Testimonies of survivors
During the siege, Somali troops managed to rescue many civilians trapped in hotel rooms.
Survivors who spoke to VOA Somali told harrowing stories of hiding under tables, jumping from windows as armed assailants continued to fire indiscriminately at those in and around the hotel.
“It was a beautiful Friday, which is like the weekend for Somalis…the lovely conversations and happy faces of hotel guests immediately turned to explosions, gunshots, blood and shocking sensation. “I ran into a room next to the hotel reception, with dozens of people. We spent at least 40 desperate minutes there before we had a chance to break windows and run away,” said one survivor, Abdinasir Mohamed Gedi.

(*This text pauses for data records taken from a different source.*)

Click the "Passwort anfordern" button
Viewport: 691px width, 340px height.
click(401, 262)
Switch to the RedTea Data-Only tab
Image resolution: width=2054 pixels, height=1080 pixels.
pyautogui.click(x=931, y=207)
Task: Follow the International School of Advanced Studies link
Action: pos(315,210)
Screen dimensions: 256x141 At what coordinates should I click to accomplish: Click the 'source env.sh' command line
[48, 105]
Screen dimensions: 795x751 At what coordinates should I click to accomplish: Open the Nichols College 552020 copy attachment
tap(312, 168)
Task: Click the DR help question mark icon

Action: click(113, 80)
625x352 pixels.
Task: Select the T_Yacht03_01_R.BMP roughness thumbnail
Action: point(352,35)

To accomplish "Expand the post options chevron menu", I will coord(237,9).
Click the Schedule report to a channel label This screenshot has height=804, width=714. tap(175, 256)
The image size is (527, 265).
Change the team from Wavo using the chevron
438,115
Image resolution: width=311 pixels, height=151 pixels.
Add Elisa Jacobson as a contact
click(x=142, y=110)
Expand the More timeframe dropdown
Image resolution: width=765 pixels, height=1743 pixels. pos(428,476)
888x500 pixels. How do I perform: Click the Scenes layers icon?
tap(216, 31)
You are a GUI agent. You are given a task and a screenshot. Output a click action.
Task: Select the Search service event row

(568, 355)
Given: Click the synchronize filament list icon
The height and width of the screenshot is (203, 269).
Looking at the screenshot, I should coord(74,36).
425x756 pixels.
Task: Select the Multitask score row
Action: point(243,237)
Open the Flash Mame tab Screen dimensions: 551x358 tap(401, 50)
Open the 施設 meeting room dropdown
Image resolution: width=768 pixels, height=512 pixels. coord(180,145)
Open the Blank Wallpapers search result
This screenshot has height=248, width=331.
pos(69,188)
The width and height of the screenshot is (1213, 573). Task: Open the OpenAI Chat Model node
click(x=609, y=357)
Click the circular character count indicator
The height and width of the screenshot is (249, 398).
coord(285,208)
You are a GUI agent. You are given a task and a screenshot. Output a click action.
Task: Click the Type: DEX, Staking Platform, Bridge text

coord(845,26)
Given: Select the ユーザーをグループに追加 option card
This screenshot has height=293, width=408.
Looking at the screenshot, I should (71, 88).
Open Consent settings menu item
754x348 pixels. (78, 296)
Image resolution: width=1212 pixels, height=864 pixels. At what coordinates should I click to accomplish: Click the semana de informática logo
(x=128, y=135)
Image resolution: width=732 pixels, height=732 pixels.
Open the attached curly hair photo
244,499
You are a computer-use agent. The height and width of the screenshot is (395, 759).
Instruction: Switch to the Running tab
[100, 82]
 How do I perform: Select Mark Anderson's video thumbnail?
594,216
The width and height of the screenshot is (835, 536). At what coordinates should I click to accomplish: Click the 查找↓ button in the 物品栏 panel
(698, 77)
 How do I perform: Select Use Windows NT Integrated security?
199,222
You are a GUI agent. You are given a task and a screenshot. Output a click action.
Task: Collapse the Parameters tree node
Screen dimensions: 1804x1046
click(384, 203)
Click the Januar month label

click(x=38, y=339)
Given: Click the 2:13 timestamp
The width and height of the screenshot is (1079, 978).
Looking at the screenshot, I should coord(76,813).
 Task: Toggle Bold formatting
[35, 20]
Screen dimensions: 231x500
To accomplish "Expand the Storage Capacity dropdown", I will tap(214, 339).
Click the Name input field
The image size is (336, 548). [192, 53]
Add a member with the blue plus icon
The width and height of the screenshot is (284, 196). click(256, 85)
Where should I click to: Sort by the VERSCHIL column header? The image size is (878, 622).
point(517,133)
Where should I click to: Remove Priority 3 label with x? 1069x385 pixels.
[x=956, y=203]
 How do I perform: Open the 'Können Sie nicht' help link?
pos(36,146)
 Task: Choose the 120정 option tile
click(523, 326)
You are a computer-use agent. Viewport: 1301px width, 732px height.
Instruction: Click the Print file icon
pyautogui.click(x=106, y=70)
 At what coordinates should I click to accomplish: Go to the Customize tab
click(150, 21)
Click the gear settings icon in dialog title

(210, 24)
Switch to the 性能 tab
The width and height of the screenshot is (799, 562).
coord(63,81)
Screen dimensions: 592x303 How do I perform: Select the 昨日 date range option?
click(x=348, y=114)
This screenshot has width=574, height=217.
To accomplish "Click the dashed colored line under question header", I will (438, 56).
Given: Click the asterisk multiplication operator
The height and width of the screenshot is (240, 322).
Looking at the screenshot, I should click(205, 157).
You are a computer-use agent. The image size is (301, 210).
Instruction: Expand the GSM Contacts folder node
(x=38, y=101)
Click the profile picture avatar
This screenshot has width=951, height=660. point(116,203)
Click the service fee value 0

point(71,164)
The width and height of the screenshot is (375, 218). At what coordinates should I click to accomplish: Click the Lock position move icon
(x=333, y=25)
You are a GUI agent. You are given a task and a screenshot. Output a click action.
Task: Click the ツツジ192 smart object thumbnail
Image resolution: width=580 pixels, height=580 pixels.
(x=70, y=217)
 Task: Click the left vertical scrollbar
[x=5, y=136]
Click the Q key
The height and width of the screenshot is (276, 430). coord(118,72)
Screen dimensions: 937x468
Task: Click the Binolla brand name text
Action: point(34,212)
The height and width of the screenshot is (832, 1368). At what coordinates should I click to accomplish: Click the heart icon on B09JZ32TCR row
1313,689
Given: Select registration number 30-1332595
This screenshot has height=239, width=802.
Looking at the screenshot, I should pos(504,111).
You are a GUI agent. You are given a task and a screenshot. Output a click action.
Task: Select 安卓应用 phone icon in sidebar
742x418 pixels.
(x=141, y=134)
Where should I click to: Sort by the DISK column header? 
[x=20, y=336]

Gedi said he could see people jumping from high hotel windows amid huge explosions that sent plumes of smoke into the air.
“The hotel area was covered in black smoke and flying flames. I could see people jumping out of the windows onto the buildings next to the hotel, including elderly and overweight people,” Gedi said. Some who have already been injured by the explosions must have broken their legs or even perished after jumping.”
Another survivor, Abdirahman Ahmed, was among nine other survivors. He said he and the others spent around six hours in a barber shop next to the hotel before being rescued by government soldiers in the early hours of the morning.
“It was like being locked in a dangerous corner waiting for death to come. We never thought we could survive because we could hear the militants shouting, ‘God is great. Kill everyone you see’. Ahmed said “When we were rescued, I could see a headless body apparently killed by an explosion and two other corpses lying in the street.”
Saturday’s attack is al-Shabab’s first deadly attack on a high-end target in Mogadishu since Somalia’s new president, Hassan Sheikh Mohamud, took office in May.
The United States Embassy in Mogadishu condemned the attack in a brief statement posted on Twitter, saying the United States would continue to work with the Somali government in the fight against terrorism.
Abdulkadir Abdulle contributed to this story from Mogadishu.